**TEXT FOR ANALYSIS**
Savings and retirement specialist LV= is launching Smoothed Pension to complement its range of Smoothed Managed Funds.

Designed to reduce short-term market volatility for cautious investors, the LV= Smoothed Pension allows smoothing to begin from the second day of investment, gradually averaging daily unit prices up to 26 weeks.

This improvement in gradual smoothing on entry helps further reduce customers’ investment volatility, and experience a steadier investment journey right from the start of their plan. The LV= Trustee Investment Plan (TIP) launched last year, also offers the same gradual smoothing mechanism after two days and can be held as part of a Self-Invested Personal Pension (SIPPs) or Small Self-Administered Scheme (SSAS).

LV=’s tiered pensions charging structure has been boosted by aggregated fund size discounts, based on the amounts held by one person across multiple LV= Smoothed Pension and Smoothed Managed Funds. Customers holding more than £100,000 are eligible for discounts of 0.05%, increasing to 0.15% based on the total amount invested. Charges will be reduced from 0.9% to 0.75% for investments over £500,000.

LV=’s Smoothed Managed Fund range includes three global multi-asset funds: Cautious, Balanced and Growth, which are risk-rated as 3, 4 and 5 respectively by leading market analysts Defaqto and Distribution Technology. A 10-year guarantee option is available for the Smoothed Managed Cautious Pension fund. This can only be added at the start and investors can choose to remove it following a future review.

LV= Smoothed Managed Funds are managed by the global asset manager Columbia Threadneedle Investments to a mandate set by LV=. The funds, available in pensions, bonds and ISAs, are most suited to investors with a low risk profile.

“Many savers have felt the effects of volatile stock markets over the past 18 months on their pension pots. We have listened to feedback from financial advisers and their clients to increase the appeal of these funds even further so that the benefits of smoothing starts working from day two of investment instead of 26 weeks through our gradual smoothing mechanism.

**COMPLETE THE FOLLOWING**
- A) According to the LV= Smoothed Pension announcement, what will charges be reduced to for investments over £500,000?
- B) Pick up the LV= Smoothed Pension announcement after its final sentence and carry it on.

**DATASET EXCERPTS**
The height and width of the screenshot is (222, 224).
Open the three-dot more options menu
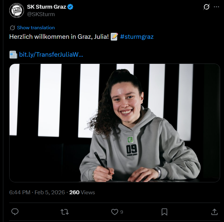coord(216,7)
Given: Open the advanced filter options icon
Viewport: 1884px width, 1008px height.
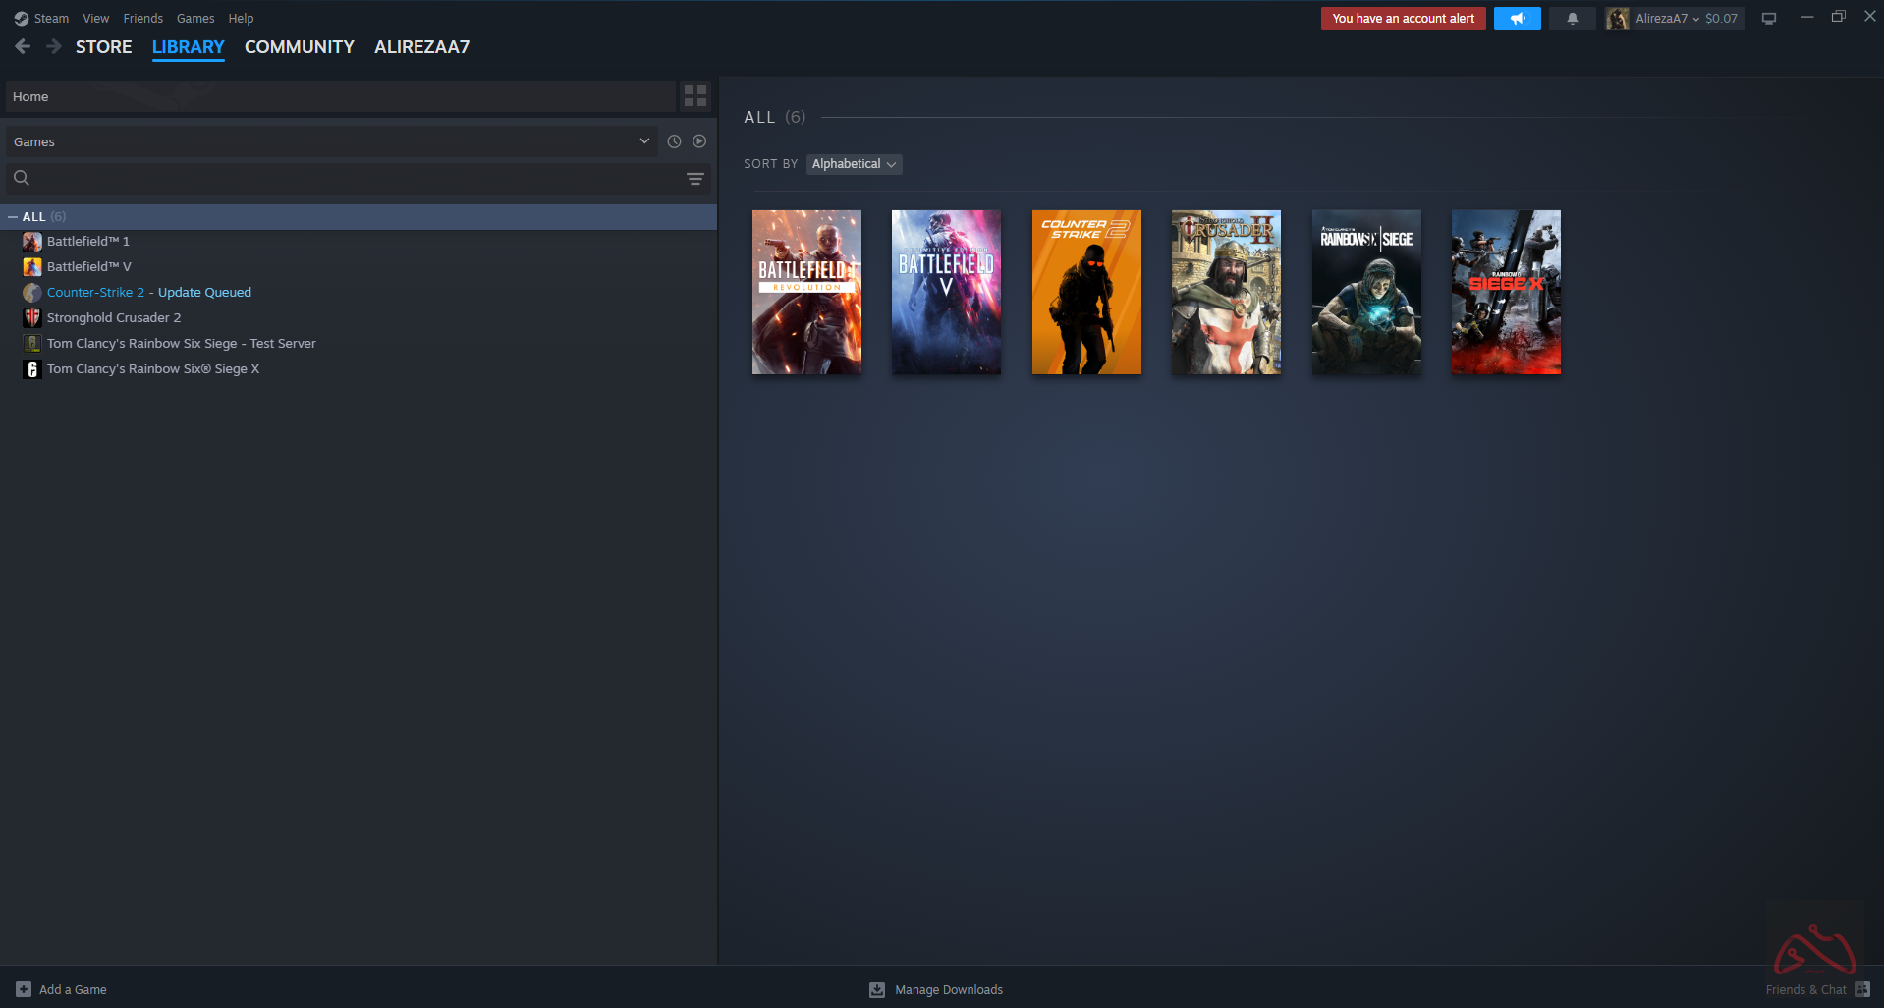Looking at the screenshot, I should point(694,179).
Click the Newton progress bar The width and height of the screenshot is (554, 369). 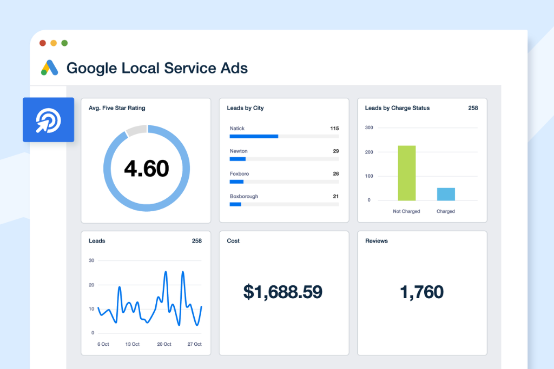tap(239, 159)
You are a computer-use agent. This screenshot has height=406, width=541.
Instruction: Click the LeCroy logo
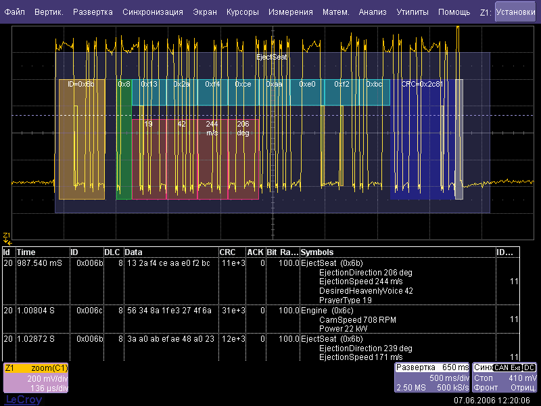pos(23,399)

**TASK-BY-TASK RESULTS**
- A) Charges will be reduced from 0.9% to 0.75%.

- B)
“LV= research found that mass affluent savers are twice as likely (11%) as the general public (5%) to be worried about the volatility of the stock market.* Our unique smoothing mechanism and optional guarantees are appealing to investors as our smoothing mechanism has withstood market volatility for over ten years.”

David StevensRetirement Director at LV=

About LV= Smoothed Managed Funds

LV=’s smoothed managed fund range is designed to provide steady long-term growth over a period of at least five years. LV=’s smoothing process doesn’t mean investments won’t drop in value. Smoothing will not prevent losses in longer term falling markets and investments may go down as well as up.

The smoothing process has continued to perform as intended through the extreme volatility seen as a result of Covid-19. However, in exceptional market conditions (when the underlying price is 80% of the averaged or ‘smoothed’ price) the fund will be valued on the underlying price. We also reserve the right to do this at other times.

Notes to Editors

*LV= surveyed 4,000 nationally representative UK adults via an online omnibus conducted by Opinium in March 2021.